*EXERCISE INSTRUCTIONS*
Exactly the lines from the one containing "Instruction: Click the 공유하기 button" through the end of the data, and nothing more, should be retyped; pictures stay out.

*INFORMATION GIVEN*
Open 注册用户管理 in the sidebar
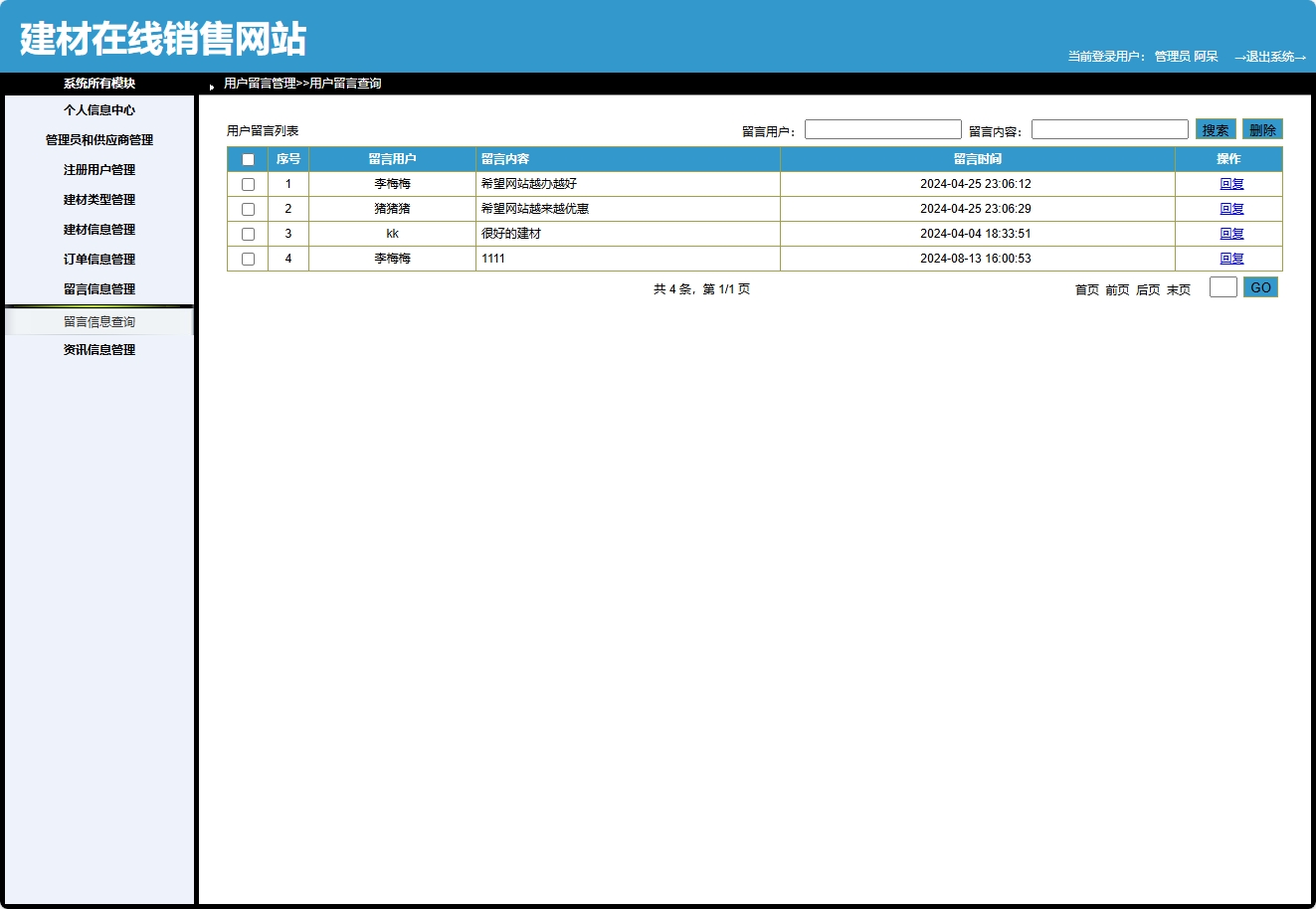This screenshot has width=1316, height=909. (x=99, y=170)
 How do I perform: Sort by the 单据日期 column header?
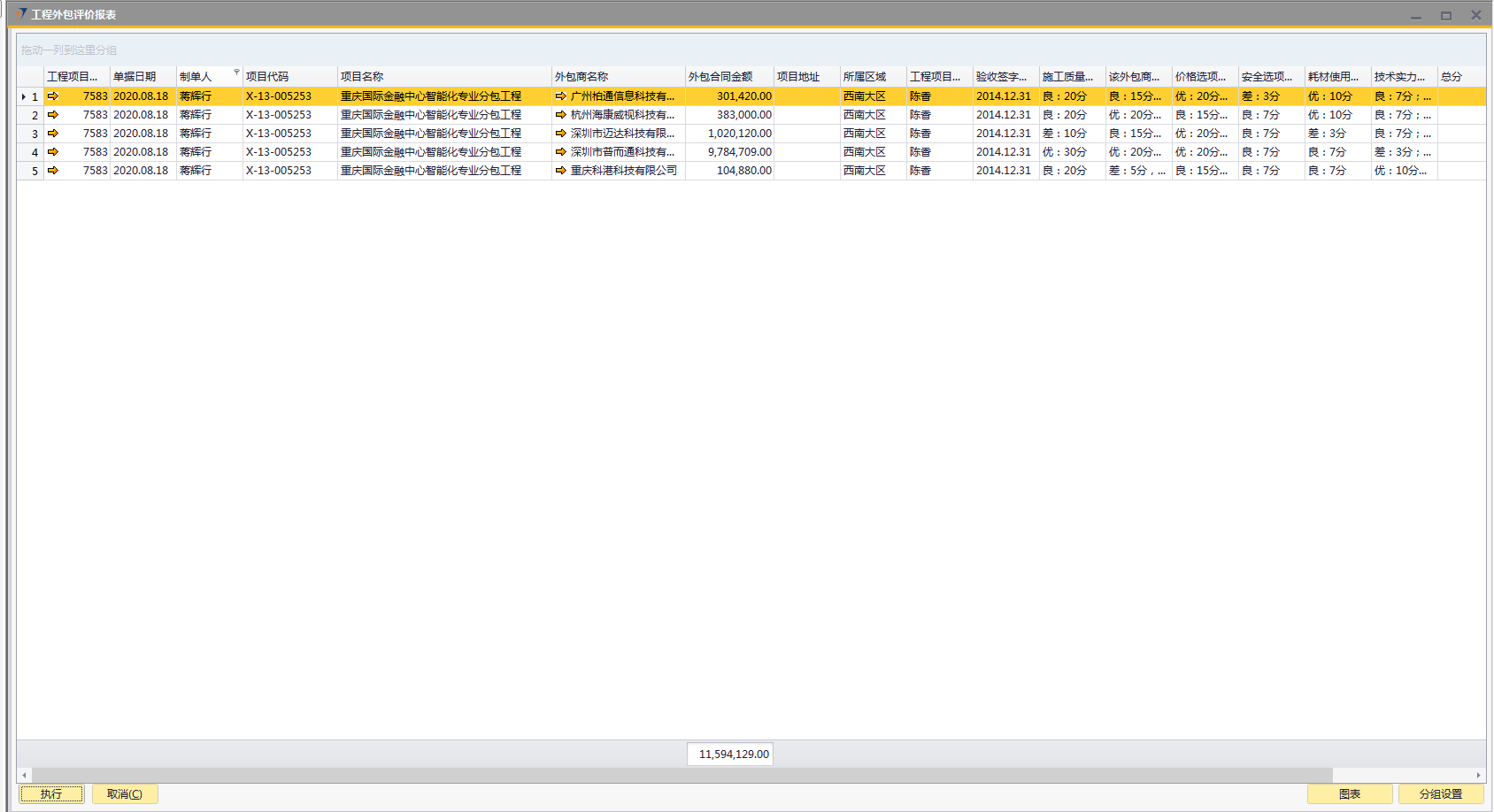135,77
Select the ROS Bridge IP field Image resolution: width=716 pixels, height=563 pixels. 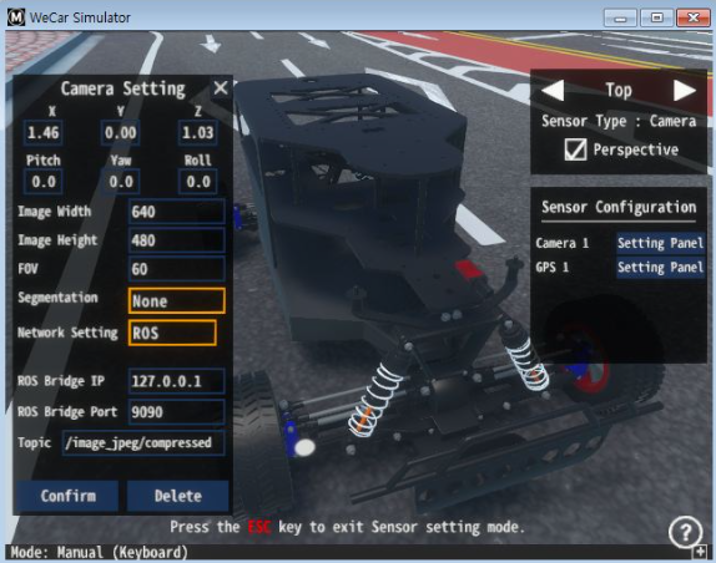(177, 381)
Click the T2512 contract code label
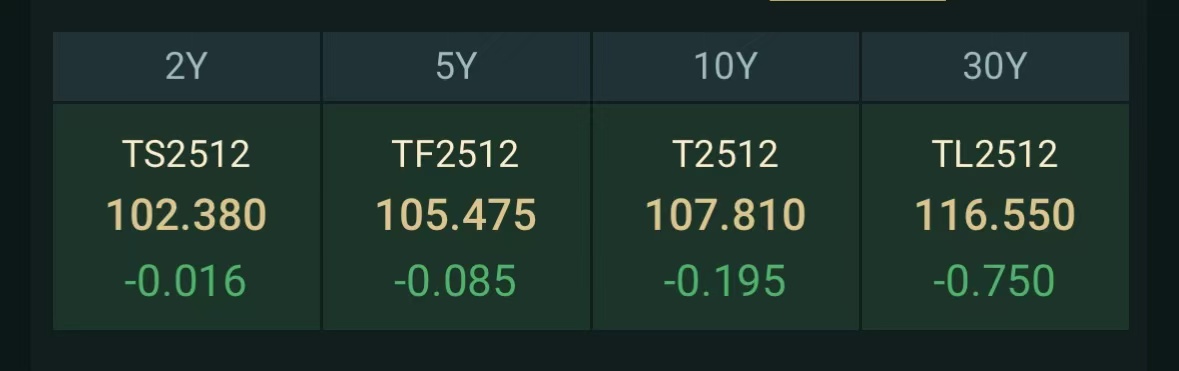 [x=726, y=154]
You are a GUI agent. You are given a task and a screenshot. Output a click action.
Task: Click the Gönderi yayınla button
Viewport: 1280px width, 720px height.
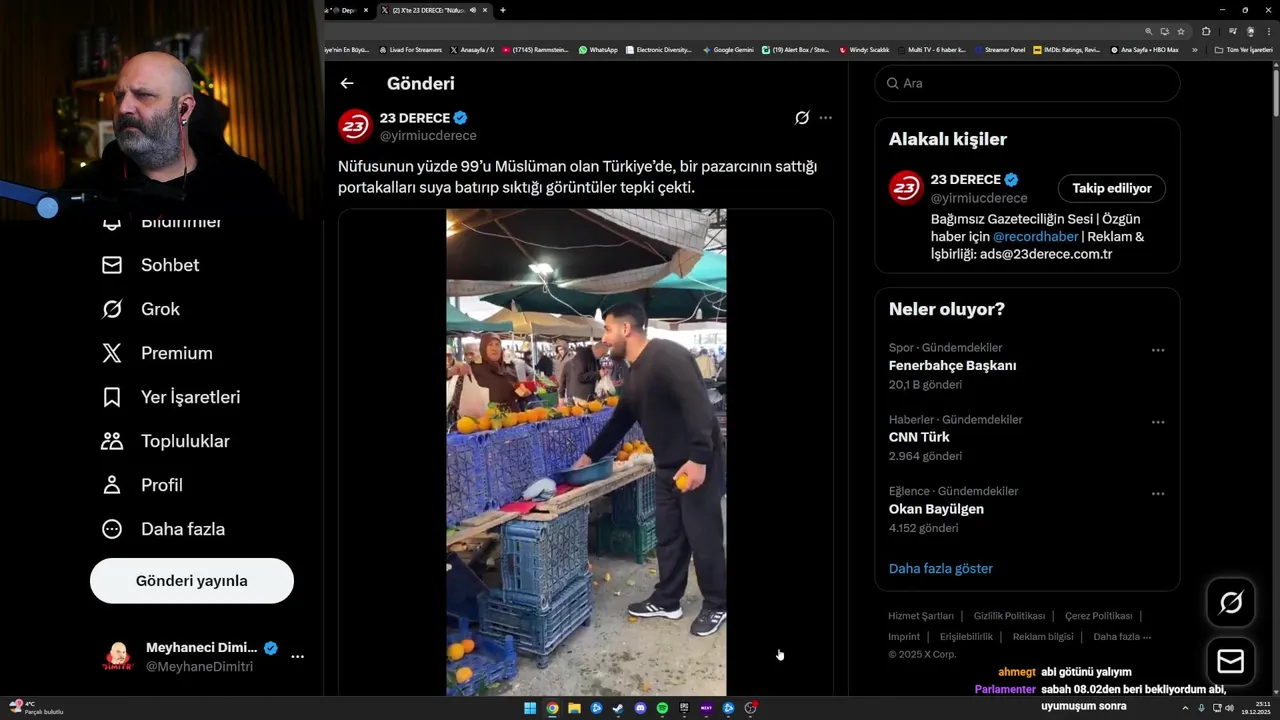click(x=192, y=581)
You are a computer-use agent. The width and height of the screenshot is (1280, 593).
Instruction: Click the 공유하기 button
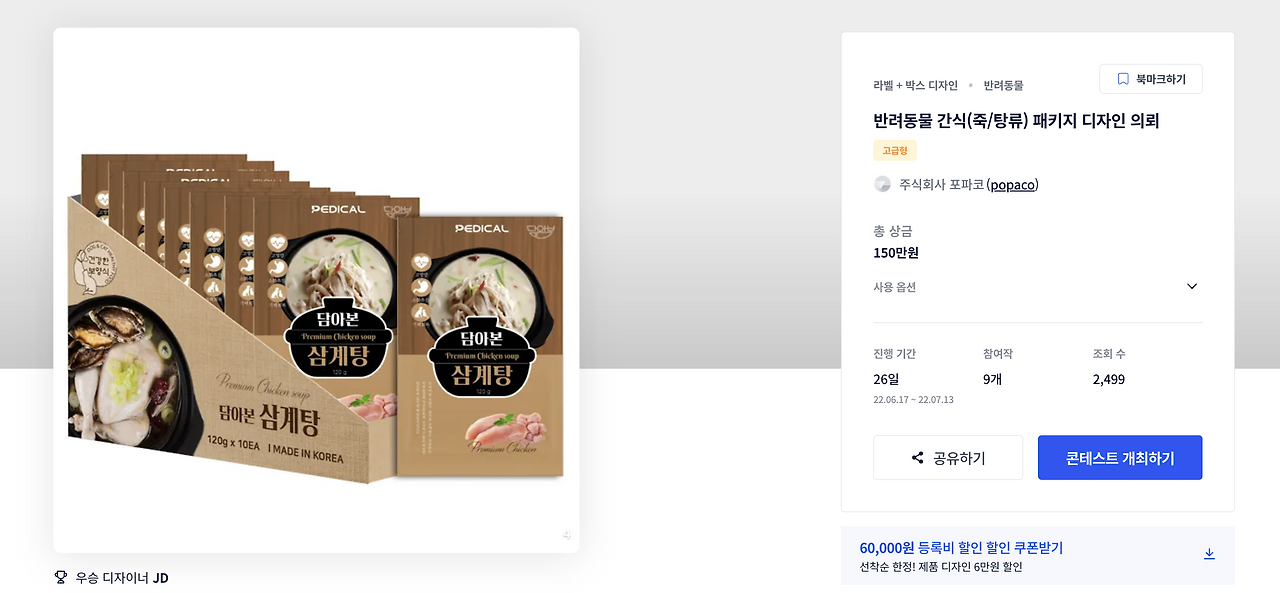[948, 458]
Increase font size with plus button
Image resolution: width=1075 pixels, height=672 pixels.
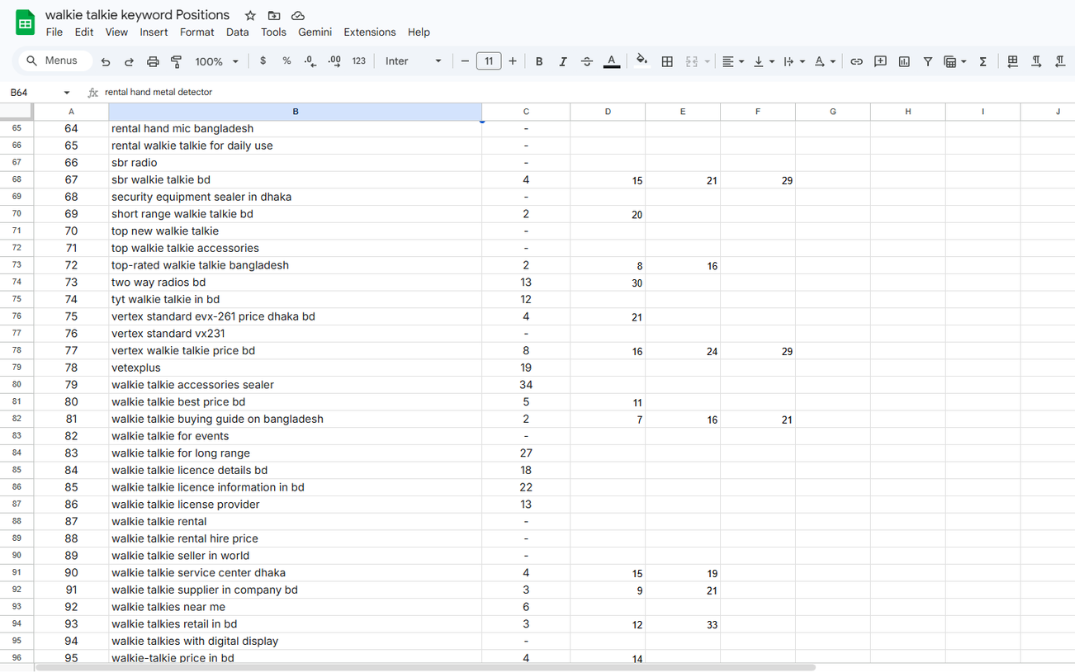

*OUTPUT OF THE EXERCISE*
Instruction: Click the 공유하기 button
[948, 458]
Increase font size with plus button
Image resolution: width=1075 pixels, height=672 pixels.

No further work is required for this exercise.